Balfour: "Of course I do."
Goudie: "What do you think about him?"
Balfour: "This was a child that I used to see all the time, tried to get him to ride a bike, all the time. I mean... I don't know... Do I miss him? Yea. Do I love him? Yea."
Goudie: "Why would a 7-year-old have been killed?"
Balfour: "That's what I'm saying... it could have been a wrong place at the wrong time, the person who come in there to kill somebody don't kill who they kill. If you are a witness and you can identify somebody, they can say I killed him because he could have identified me but that's not the case."
Goudie: "That 7-year-old boy could have identified you."
Balfour: "That what I said earlier, that he could identify me and that's why he got killed. Or he killed him because he could identify him. Now Julian was smart, he could remember faces."
Goudie: "And what do you think about a person who could kill a boy that age in the way that he was killed?"
Balfour: "Heartless, straight heartless. He isn't got no family morals, nothing."
After learning of Balfour's remarks, Chicago police said they "firmly stand behind" a case "based exclusively on facts and evidence." A spokesman for the Cook County state's attorney called that evidence "overwhelming" and said Balfour was "afforded every legal right and the opportunity to present any relevant defense."

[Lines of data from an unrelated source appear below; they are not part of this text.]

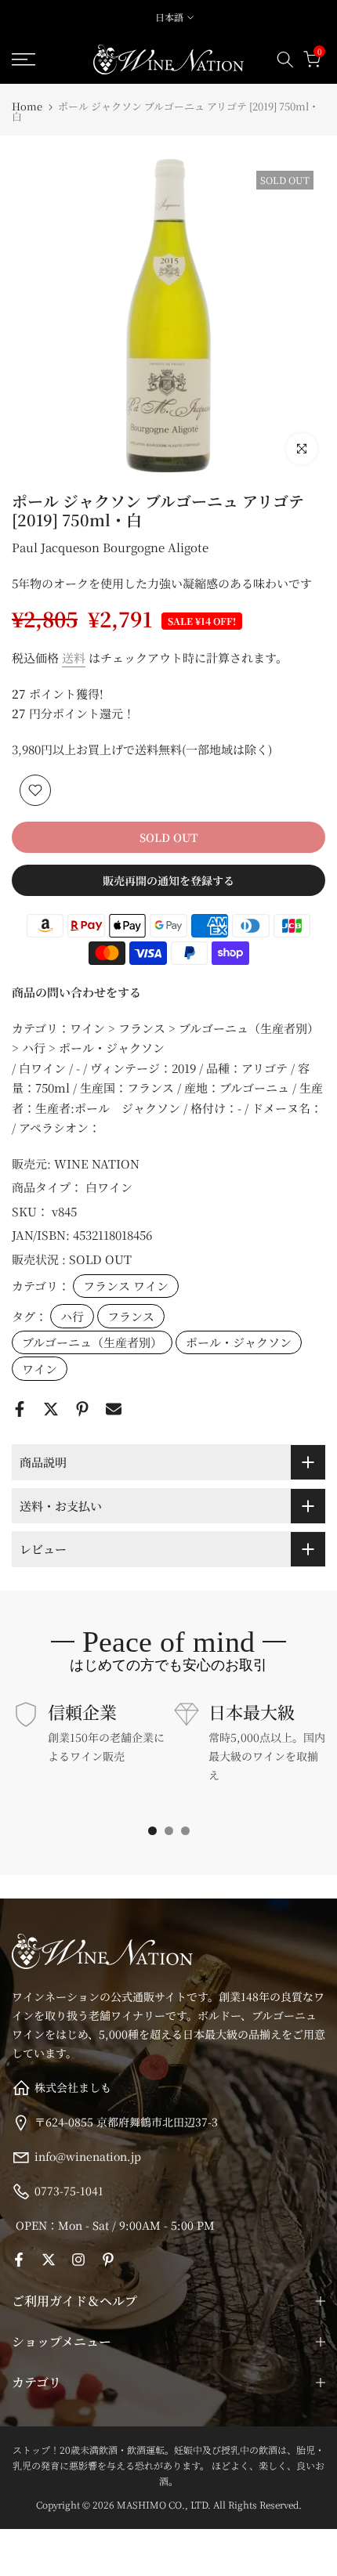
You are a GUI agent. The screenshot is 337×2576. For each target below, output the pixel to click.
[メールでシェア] (113, 1409)
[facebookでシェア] (19, 1409)
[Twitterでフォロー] (49, 2259)
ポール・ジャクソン (239, 1342)
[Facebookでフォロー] (19, 2259)
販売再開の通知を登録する (168, 880)
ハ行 (72, 1316)
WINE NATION (97, 1163)
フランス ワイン (125, 1285)
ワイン (39, 1368)
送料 (73, 657)
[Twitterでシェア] (51, 1409)
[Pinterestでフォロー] (108, 2259)
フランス (130, 1316)
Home (27, 106)
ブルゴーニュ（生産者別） (92, 1342)
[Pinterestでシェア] (82, 1409)
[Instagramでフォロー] (78, 2259)
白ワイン (108, 1187)
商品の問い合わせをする (76, 992)
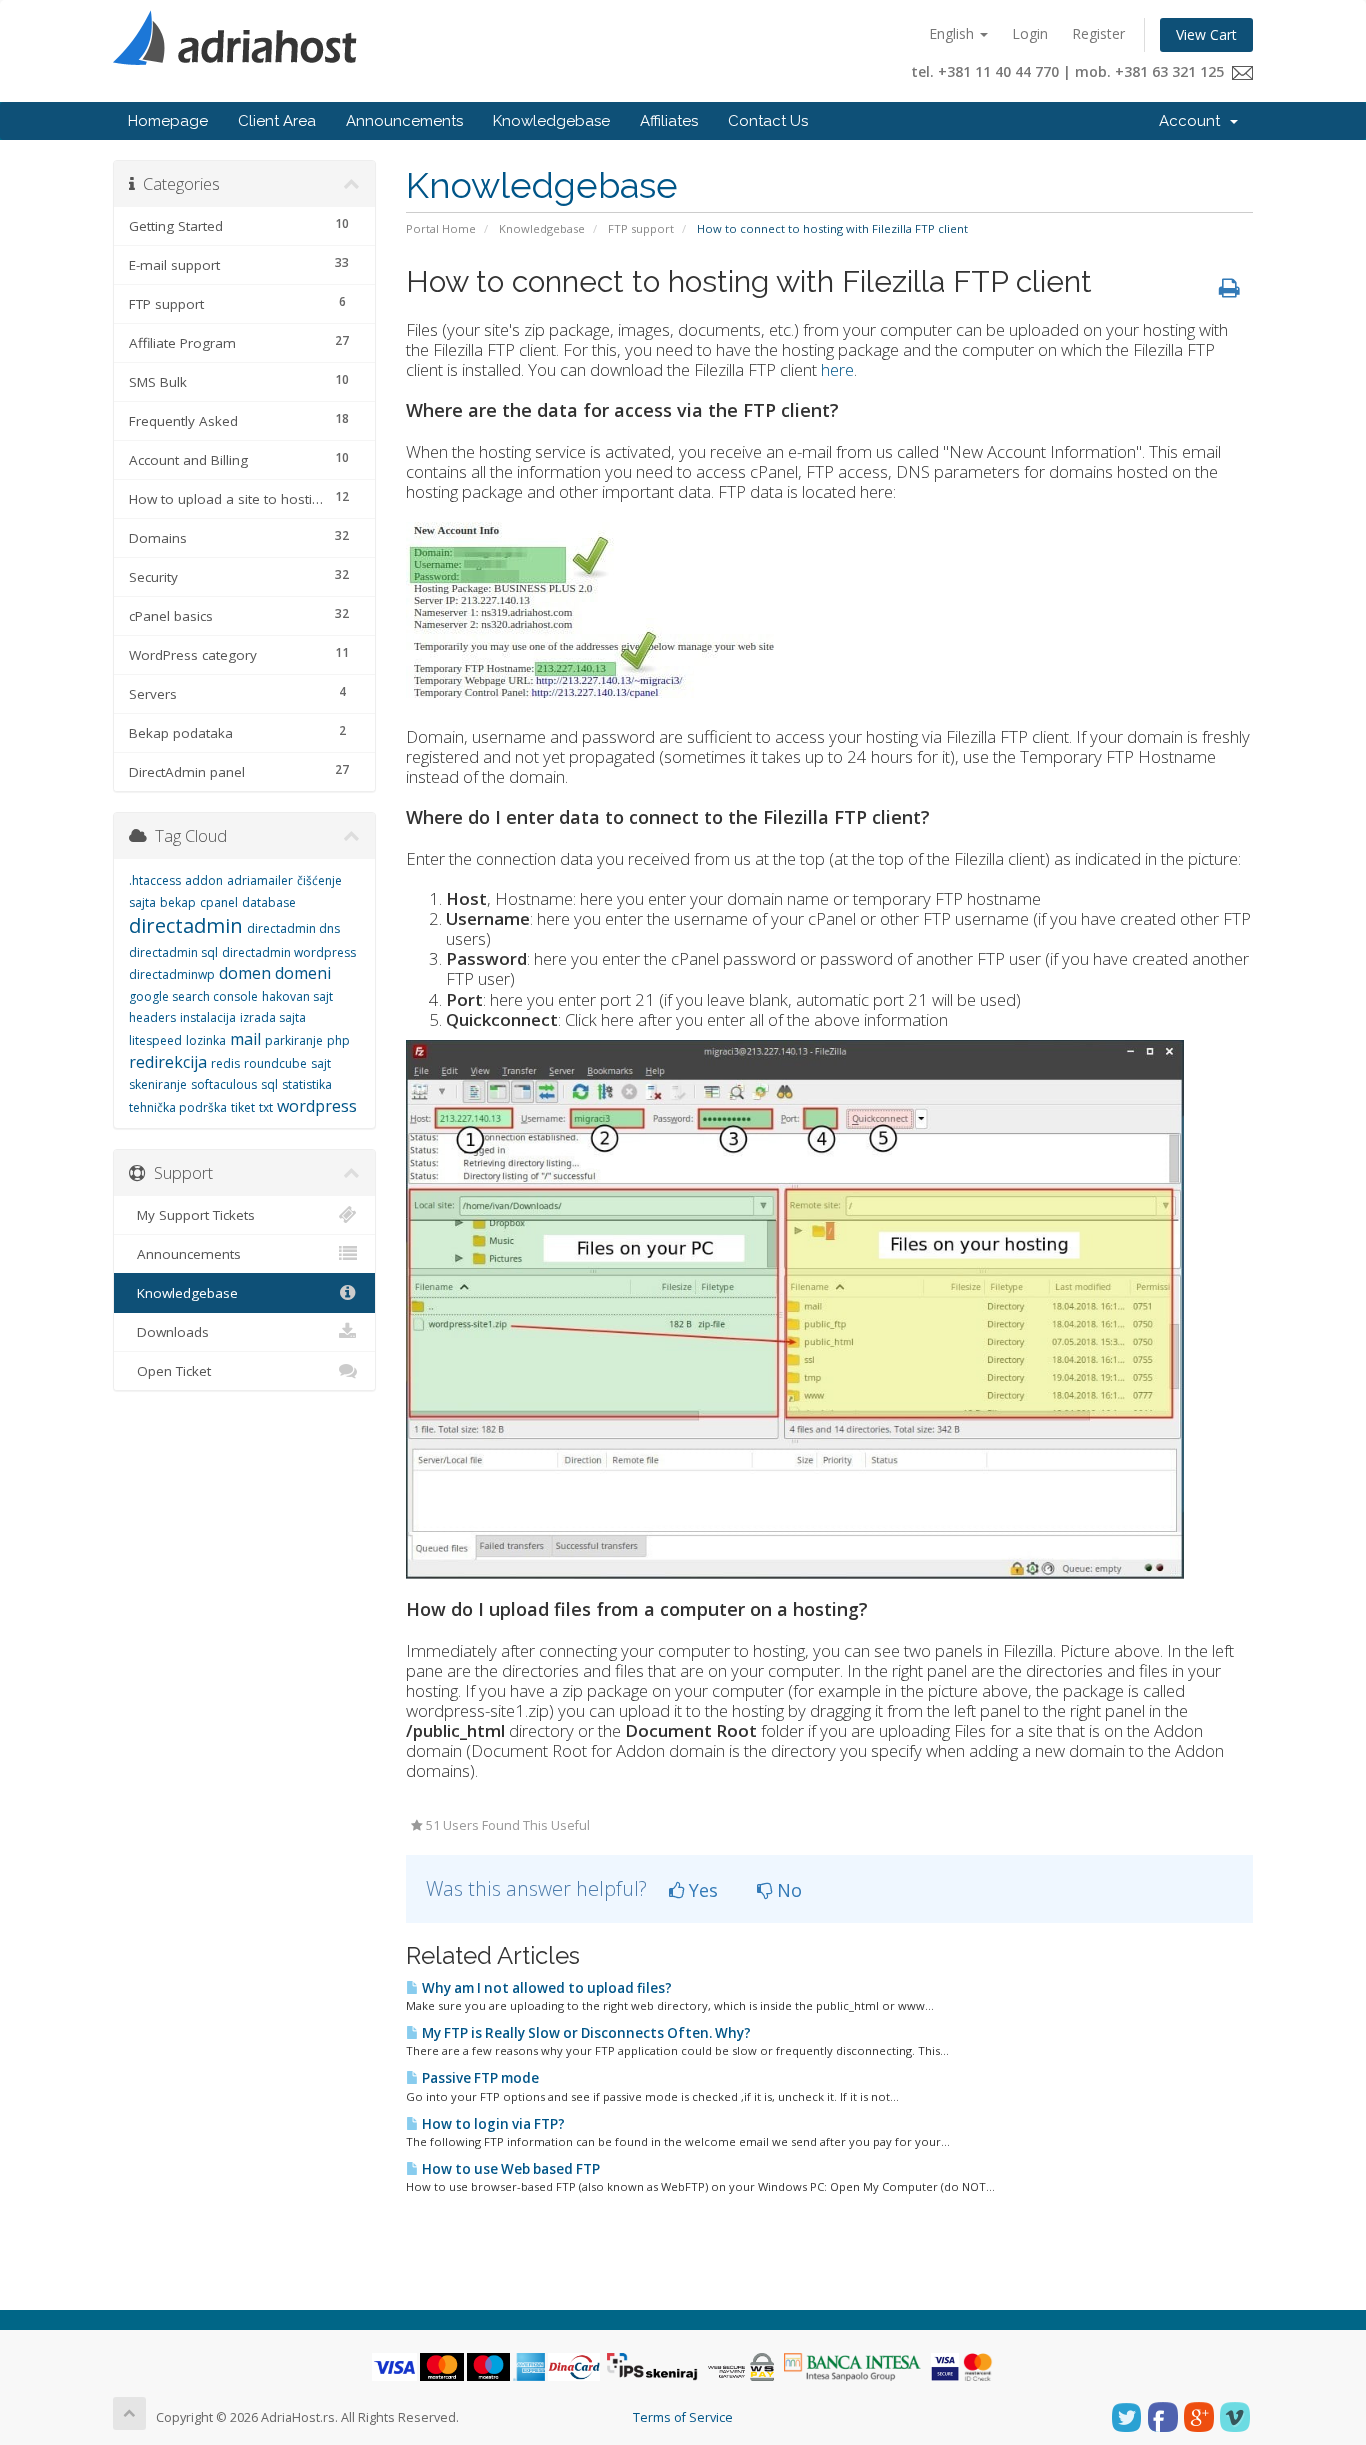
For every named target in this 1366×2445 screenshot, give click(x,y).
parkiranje (294, 1040)
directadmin (186, 925)
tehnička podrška (178, 1107)
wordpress (317, 1106)
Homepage (168, 121)
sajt (321, 1063)
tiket (243, 1107)
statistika (307, 1084)
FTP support (641, 228)
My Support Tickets (192, 1215)
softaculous (224, 1084)
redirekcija (168, 1062)
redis (225, 1063)
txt (266, 1107)
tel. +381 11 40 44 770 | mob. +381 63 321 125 (1071, 71)
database (269, 902)
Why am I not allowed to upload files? (545, 1988)
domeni (303, 973)
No (787, 1890)
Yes (701, 1890)
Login (1030, 33)
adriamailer (260, 880)
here (837, 369)
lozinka (206, 1040)
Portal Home (441, 228)
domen (245, 973)
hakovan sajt (297, 996)
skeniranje (158, 1084)
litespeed (155, 1040)
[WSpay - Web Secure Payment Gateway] (741, 2365)
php (338, 1040)
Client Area (277, 121)
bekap (178, 902)
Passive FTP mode (479, 2078)
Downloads (169, 1332)
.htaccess (155, 880)
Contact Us (768, 121)
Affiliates (669, 121)
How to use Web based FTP (509, 2169)
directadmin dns (293, 928)
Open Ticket (170, 1371)
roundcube (275, 1063)
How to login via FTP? (492, 2124)
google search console (193, 996)
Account (1193, 121)
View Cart (1206, 34)
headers (152, 1017)
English (953, 33)
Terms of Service (683, 2417)
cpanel (219, 902)
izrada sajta (273, 1017)
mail (245, 1039)
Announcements (404, 121)
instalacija (208, 1017)
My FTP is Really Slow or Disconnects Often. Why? (585, 2033)
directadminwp (172, 974)
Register (1098, 33)
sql (269, 1084)
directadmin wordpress (289, 952)
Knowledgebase (551, 121)
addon (204, 880)
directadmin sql (173, 952)
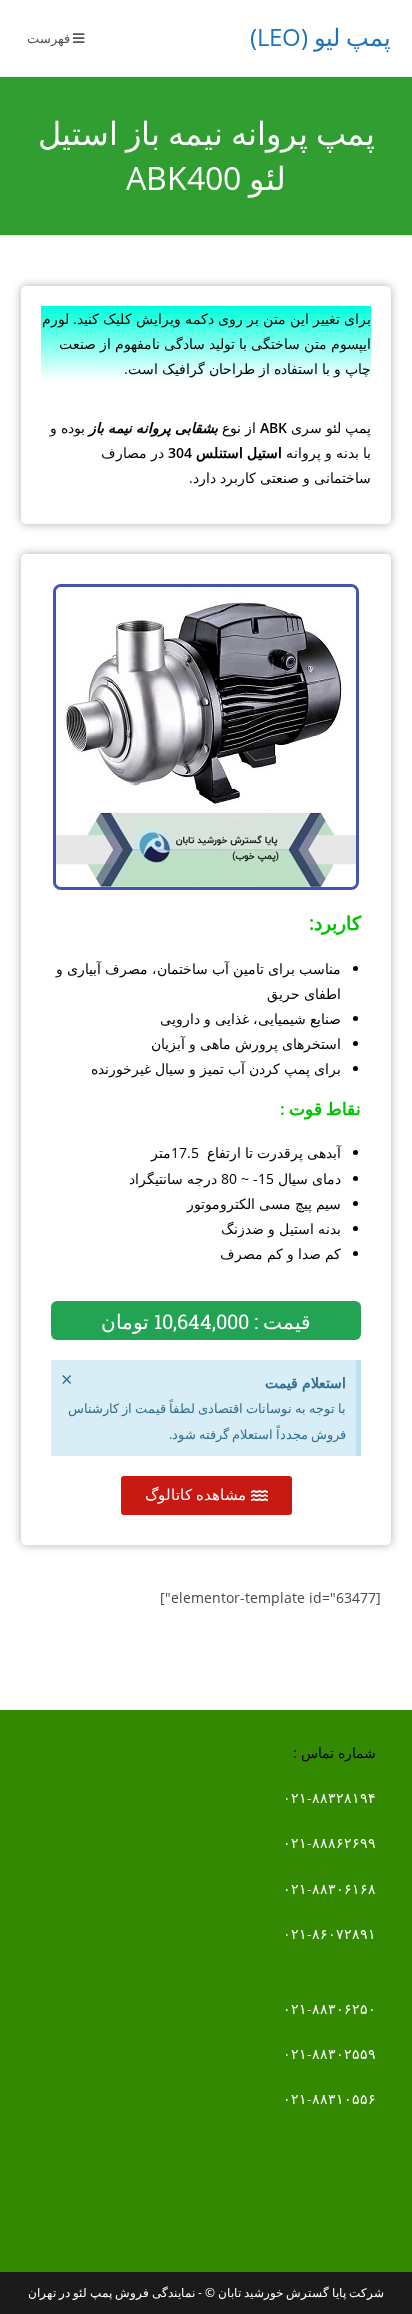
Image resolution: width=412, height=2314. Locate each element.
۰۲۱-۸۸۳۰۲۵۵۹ (329, 2053)
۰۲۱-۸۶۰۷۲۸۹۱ (329, 1933)
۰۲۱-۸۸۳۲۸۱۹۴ (329, 1797)
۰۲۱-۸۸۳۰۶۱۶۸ (329, 1888)
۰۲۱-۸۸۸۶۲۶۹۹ (329, 1842)
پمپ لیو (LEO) (320, 36)
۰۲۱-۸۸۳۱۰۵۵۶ (329, 2098)
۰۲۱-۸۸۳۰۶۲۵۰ (329, 2008)
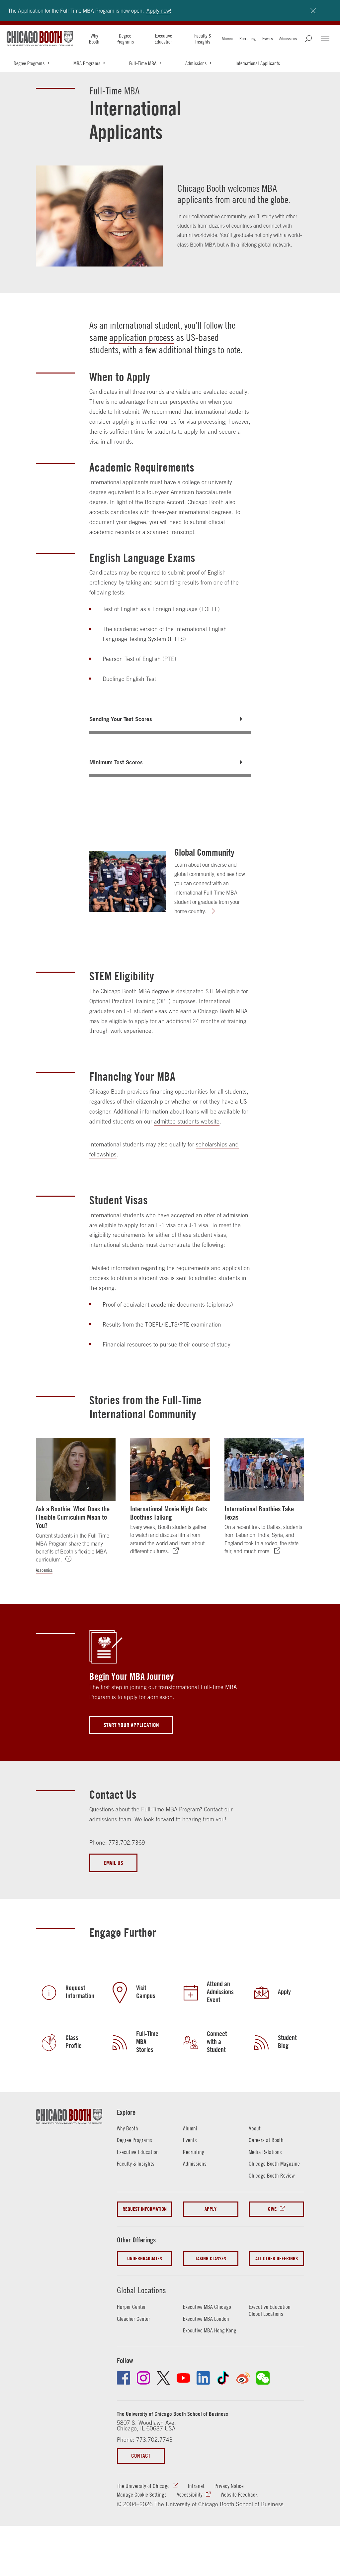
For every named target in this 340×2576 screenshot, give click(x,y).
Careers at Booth (266, 2140)
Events (267, 38)
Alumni (227, 38)
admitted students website (186, 1121)
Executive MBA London (206, 2318)
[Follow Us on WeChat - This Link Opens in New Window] (263, 2378)
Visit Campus (145, 1992)
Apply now (158, 11)
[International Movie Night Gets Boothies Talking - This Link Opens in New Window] (170, 1469)
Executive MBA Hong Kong (209, 2330)
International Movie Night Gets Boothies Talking (168, 1513)
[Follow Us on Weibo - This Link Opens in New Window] (243, 2378)
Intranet (196, 2486)
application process (141, 337)
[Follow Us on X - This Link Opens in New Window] (163, 2378)
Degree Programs (125, 39)
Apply (284, 1992)
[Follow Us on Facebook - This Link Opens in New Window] (123, 2378)
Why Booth (94, 39)
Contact (140, 2455)
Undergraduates (144, 2258)
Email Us (113, 1862)
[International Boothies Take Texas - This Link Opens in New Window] (264, 1469)
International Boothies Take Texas (259, 1513)
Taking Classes (210, 2258)
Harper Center (131, 2307)
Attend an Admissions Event (220, 1992)
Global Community (204, 852)
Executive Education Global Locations (270, 2310)
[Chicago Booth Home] (40, 38)
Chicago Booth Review (272, 2175)
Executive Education (163, 39)
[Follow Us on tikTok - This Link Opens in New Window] (223, 2378)
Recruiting (247, 38)
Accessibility (190, 2494)
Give (272, 2209)
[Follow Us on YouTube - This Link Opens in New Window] (183, 2378)
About (255, 2128)
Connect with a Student (217, 2042)
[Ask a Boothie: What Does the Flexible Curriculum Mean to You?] (76, 1469)
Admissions (288, 38)
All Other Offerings (276, 2258)
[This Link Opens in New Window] (261, 2042)
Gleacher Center (133, 2318)
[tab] (169, 719)
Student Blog (287, 2042)
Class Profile (73, 2042)
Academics (44, 1570)
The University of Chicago (143, 2486)
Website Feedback (239, 2494)
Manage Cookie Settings (142, 2494)
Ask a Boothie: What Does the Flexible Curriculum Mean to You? (73, 1517)
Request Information (79, 1992)
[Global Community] (127, 881)
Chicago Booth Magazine (274, 2163)
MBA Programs (86, 63)
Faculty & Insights (203, 39)
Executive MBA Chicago (207, 2307)
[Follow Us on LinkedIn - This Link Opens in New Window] (203, 2378)
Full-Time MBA (142, 63)
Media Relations (265, 2152)
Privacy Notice (229, 2486)
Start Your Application (131, 1724)
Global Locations (141, 2290)
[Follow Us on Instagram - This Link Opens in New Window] (143, 2378)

Balfour's lawyers declined comment. Jennifer and Julia Hudson did not respond to I-Team requests for interviews.
The Chicago Police Department spokesperson released the following statement:
"CPD stands firmly behind our investigation which was based exclusively on facts and evidence in this senseless murder."
The Cook County state's attorney spokesperson released the following statement:
"This defendant was convicted of these heinous crimes, including the vicious murder of a 7-year-old child, after a lengthy trial before a Cook County Jury. He was afforded every legal right and provided the opportunity to present any relevant defense. The evidence establishing this defendant's guilt of these unspeakable crimes was overwhelming."